◆ **Assignment**
Return, word for word, only the lines of the data below that lie between the line with "[Advertisement] (125, 294)" and the line with "Nimen61@outlook.com (75, 2476)", those two lines included.

━━━ Records supplied ━━━

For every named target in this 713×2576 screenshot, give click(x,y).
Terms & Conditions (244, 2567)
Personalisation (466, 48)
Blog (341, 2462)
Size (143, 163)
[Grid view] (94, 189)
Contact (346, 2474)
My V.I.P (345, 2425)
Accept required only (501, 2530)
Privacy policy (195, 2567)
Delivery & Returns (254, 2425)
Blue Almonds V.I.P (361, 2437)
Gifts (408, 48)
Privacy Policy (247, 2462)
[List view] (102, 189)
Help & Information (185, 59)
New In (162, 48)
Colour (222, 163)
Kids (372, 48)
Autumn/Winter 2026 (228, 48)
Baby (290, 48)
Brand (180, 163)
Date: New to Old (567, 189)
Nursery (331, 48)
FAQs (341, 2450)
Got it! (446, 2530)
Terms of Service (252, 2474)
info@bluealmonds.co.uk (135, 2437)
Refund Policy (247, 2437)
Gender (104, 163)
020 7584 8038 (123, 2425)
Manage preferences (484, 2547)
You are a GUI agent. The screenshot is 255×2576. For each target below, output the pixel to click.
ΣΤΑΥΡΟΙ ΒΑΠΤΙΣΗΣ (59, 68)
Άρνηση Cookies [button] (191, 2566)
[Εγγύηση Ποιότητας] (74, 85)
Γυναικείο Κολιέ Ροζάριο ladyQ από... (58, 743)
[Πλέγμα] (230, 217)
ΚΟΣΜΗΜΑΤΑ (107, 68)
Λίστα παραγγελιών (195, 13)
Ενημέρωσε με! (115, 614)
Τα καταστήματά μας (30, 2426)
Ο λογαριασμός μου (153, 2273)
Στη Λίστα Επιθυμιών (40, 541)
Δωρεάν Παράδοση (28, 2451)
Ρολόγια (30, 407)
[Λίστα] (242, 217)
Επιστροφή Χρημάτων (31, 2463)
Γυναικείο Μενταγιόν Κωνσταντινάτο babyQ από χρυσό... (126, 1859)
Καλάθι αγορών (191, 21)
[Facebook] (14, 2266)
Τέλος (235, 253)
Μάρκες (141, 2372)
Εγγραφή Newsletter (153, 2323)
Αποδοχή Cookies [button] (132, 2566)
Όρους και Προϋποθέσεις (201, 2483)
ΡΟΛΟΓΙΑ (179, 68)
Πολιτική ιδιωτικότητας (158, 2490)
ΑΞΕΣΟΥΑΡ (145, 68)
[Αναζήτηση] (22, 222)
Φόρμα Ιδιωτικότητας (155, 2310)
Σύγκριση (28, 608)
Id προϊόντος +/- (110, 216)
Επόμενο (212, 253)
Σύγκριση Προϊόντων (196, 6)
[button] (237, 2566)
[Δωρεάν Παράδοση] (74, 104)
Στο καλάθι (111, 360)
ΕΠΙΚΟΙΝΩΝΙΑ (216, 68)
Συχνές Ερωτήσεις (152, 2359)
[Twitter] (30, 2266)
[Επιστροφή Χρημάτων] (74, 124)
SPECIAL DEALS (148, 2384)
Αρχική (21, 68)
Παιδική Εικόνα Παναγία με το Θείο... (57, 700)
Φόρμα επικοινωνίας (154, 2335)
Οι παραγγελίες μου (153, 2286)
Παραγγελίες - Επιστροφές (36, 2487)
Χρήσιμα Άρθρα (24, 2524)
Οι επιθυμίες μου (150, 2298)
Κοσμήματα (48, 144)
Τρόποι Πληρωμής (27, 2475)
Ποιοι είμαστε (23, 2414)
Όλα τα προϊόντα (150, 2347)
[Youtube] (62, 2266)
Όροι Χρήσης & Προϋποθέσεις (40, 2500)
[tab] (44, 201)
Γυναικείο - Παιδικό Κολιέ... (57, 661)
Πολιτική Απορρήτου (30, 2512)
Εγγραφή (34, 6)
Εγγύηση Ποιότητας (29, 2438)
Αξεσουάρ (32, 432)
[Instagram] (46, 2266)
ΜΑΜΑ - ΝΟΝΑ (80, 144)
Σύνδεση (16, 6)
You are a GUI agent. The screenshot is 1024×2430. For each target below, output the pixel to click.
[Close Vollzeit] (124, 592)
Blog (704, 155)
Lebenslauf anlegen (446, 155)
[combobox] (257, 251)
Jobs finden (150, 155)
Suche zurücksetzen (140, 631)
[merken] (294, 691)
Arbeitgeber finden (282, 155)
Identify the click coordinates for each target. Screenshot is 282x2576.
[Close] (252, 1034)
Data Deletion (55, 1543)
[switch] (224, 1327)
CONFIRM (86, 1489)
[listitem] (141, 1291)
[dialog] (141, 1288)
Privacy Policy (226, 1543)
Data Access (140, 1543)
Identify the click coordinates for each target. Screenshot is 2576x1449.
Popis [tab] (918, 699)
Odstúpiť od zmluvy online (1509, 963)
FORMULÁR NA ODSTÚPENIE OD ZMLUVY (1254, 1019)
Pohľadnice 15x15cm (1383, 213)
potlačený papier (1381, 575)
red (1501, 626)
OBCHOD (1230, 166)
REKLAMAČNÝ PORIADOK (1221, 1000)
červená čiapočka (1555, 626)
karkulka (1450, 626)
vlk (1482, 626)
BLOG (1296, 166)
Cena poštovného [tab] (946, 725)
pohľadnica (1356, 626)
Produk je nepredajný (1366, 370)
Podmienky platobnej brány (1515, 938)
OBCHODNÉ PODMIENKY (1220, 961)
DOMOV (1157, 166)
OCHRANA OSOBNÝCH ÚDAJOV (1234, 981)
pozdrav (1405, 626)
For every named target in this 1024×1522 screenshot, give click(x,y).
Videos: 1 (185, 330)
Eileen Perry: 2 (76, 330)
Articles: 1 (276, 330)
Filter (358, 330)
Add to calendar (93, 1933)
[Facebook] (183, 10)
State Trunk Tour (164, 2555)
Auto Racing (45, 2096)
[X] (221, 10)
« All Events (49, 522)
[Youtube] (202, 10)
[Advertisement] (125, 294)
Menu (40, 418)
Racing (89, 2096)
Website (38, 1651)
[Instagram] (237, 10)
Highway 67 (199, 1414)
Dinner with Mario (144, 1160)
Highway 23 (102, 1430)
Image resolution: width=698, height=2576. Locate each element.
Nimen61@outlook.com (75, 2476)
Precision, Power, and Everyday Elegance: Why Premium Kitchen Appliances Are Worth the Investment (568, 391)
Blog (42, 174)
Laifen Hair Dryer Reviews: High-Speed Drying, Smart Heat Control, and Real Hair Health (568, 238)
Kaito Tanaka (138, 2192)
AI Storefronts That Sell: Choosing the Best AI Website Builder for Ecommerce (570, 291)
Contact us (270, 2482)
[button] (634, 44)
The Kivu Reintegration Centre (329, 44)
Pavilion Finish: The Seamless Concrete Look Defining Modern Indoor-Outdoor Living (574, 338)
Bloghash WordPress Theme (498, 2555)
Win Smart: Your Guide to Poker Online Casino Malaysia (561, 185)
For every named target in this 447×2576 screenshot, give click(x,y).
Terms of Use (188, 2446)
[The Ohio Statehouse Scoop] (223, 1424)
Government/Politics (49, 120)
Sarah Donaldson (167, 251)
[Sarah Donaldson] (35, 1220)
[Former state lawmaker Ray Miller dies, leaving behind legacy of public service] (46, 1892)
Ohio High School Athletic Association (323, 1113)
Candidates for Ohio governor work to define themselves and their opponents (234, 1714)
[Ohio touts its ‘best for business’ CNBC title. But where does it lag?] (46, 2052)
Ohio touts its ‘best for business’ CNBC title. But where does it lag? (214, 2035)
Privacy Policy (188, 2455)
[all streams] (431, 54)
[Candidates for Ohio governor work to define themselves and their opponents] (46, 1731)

━━━

◆ **Written answer**
[Advertisement] (125, 294)
Menu (40, 418)
Racing (89, 2096)
Website (38, 1651)
[Instagram] (237, 10)
Highway 67 (199, 1414)
Dinner with Mario (144, 1160)
Highway 23 (102, 1430)
Image resolution: width=698, height=2576. Locate each element.
Nimen61@outlook.com (75, 2476)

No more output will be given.